TAREAS:
#1 Según la reseña sobre Extraña forma de vida, ¿cuánto dura esta película?
#2 Cambia en la reseña sobre Extraña forma de vida la palabra "butaca" por "asiento" y escribe el fragmento que comienza con "El estreno de" y llega hasta "las demás películas.".
#3 Sigue escribiendo la reseña sobre Extraña forma de vida a partir de su última oración.

SECCIÓN DE TEXTO:

···

Escenario

La duración

Jorge Praga reseña 'Extraña forma de vida', la última película de Pedro Almodóvar, quien, «ya que no pudo hacer 'Brokeback Mountain', primer western gay, se refugia en esta propina que se permite incluso un guiño a 'Grupo salvaje'».

/ por Jorge Praga /

El estreno de la última obra de Almodóvar, Extraña forma de vida, ha vuelto a subrayar una cualidad que también llamó la atención hace tres años en La voz humana: su duración atípica de treinta minutos, con difícil encaje en los horarios comerciales y en las costumbres de los espectadores. Las dos películas se han proyectado aisladamente en sesiones sin complementos ni añadidos, lo que deja en el espectador una sensación final de extrañeza, obligado a abandonar su butaca a la media hora, frente a las casi dos horas que en promedio duran las demás películas.

···

REGISTROS DEL CONJUNTO:
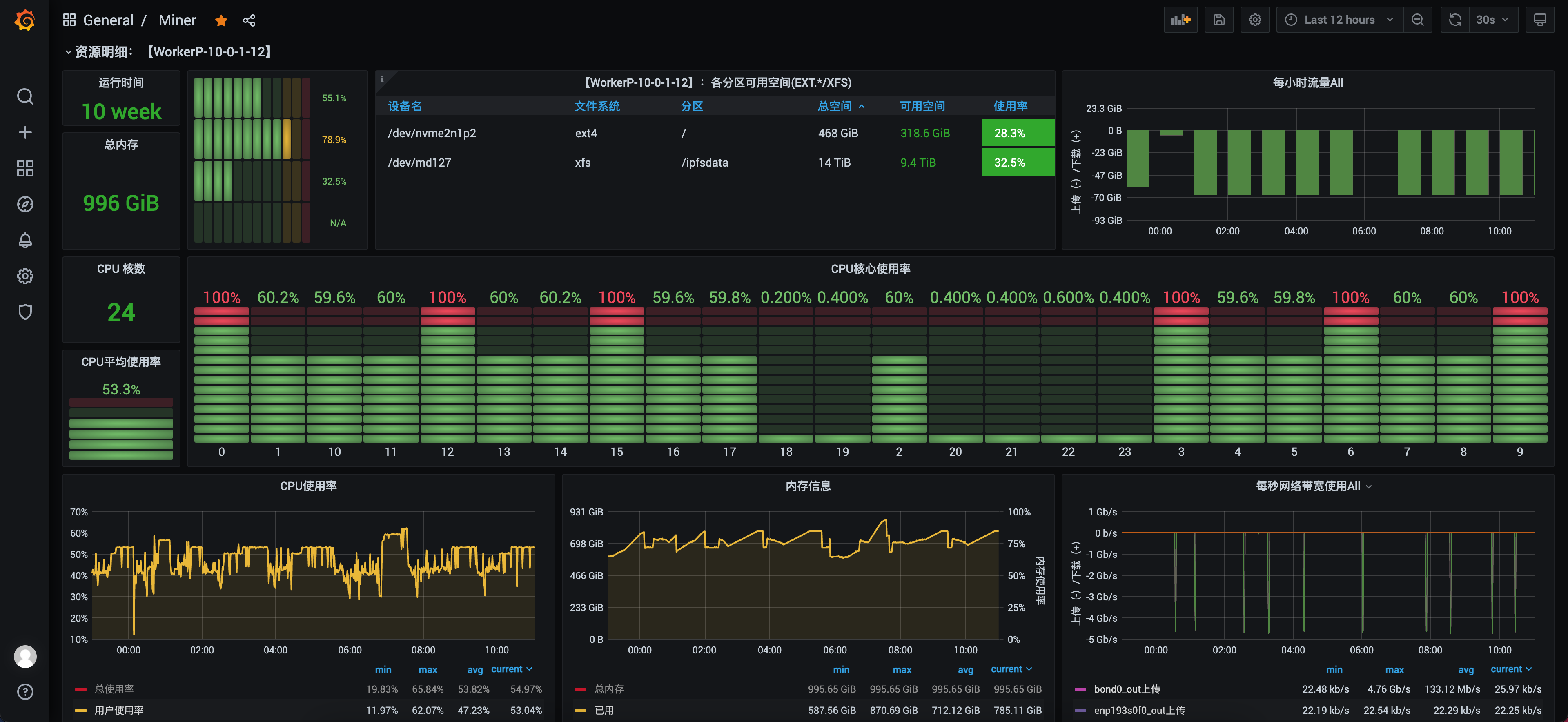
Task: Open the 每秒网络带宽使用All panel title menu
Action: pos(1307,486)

···

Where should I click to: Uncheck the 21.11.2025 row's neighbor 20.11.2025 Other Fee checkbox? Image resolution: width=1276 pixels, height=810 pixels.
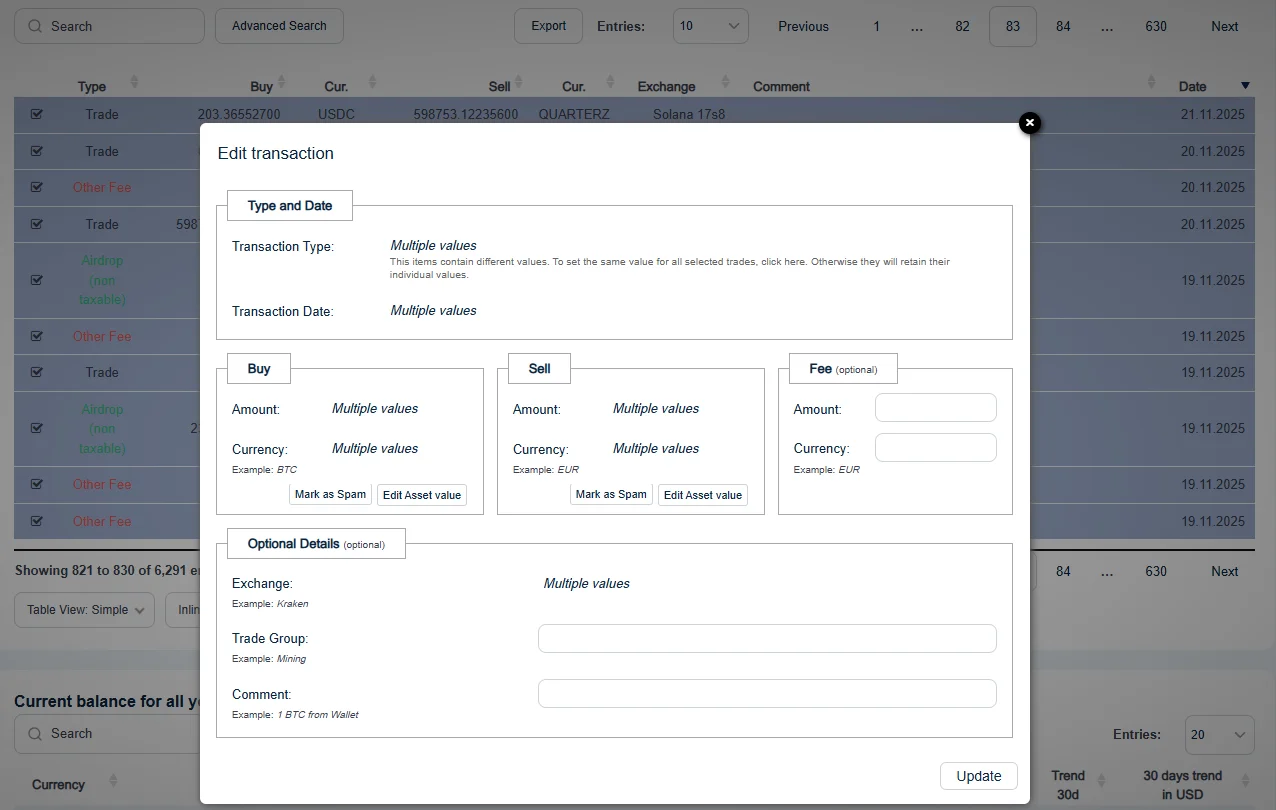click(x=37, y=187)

···

RESPUESTAS POR TAREA:
#1 Dura treinta minutos.

#2
El estreno de la última obra de Almodóvar, Extraña forma de vida, ha vuelto a subrayar una cualidad que también llamó la atención hace tres años en La voz humana: su duración atípica de treinta minutos, con difícil encaje en los horarios comerciales y en las costumbres de los espectadores. Las dos películas se han proyectado aisladamente en sesiones sin complementos ni añadidos, lo que deja en el espectador una sensación final de extrañeza, obligado a abandonar su asiento a la media hora, frente a las casi dos horas que en promedio duran las demás películas.

#3
Medimos el tiempo con nuestros relojes, ahora también con el móvil. Antes de la proyección sabemos ya la duración de la sesión, aunque la señalamos con una palabra, metraje (cortometraje, largometraje…), proveniente de la longitud de los rollos cuando el cine comenzaba y la capacidad de las cámaras y proyectores era pequeña. Una película de dos bobinas, de cuatro, se decía en el cine mudo en otro registro que marcaba la duración según la longitud de la cinta. Sin reloj ni móvil, sin información previa del metraje, seguramente nuestras sensaciones serían mucho más imprecisas. El hombre ha vivido durante miles de años sin más guía temporal que los cambios de luz durante la jornada y la posición de los planetas que marcan la semana, el mes (los ciclos lunares) y el año (el ciclo solar). «El tiempo ha nacido con el cielo», señalaba Platón en el Timeo. La percepción humana del tiempo cambia cuando se inventan artilugios y máquinas que reducen su fluido a números que pasan a ser de dominio social (se cuenta que el primer registro público lo organizó en Francia el rey Carlos V, en 1370, cuando ordenó que todas las campanas de París se acompasasen al reloj del Palacio Real).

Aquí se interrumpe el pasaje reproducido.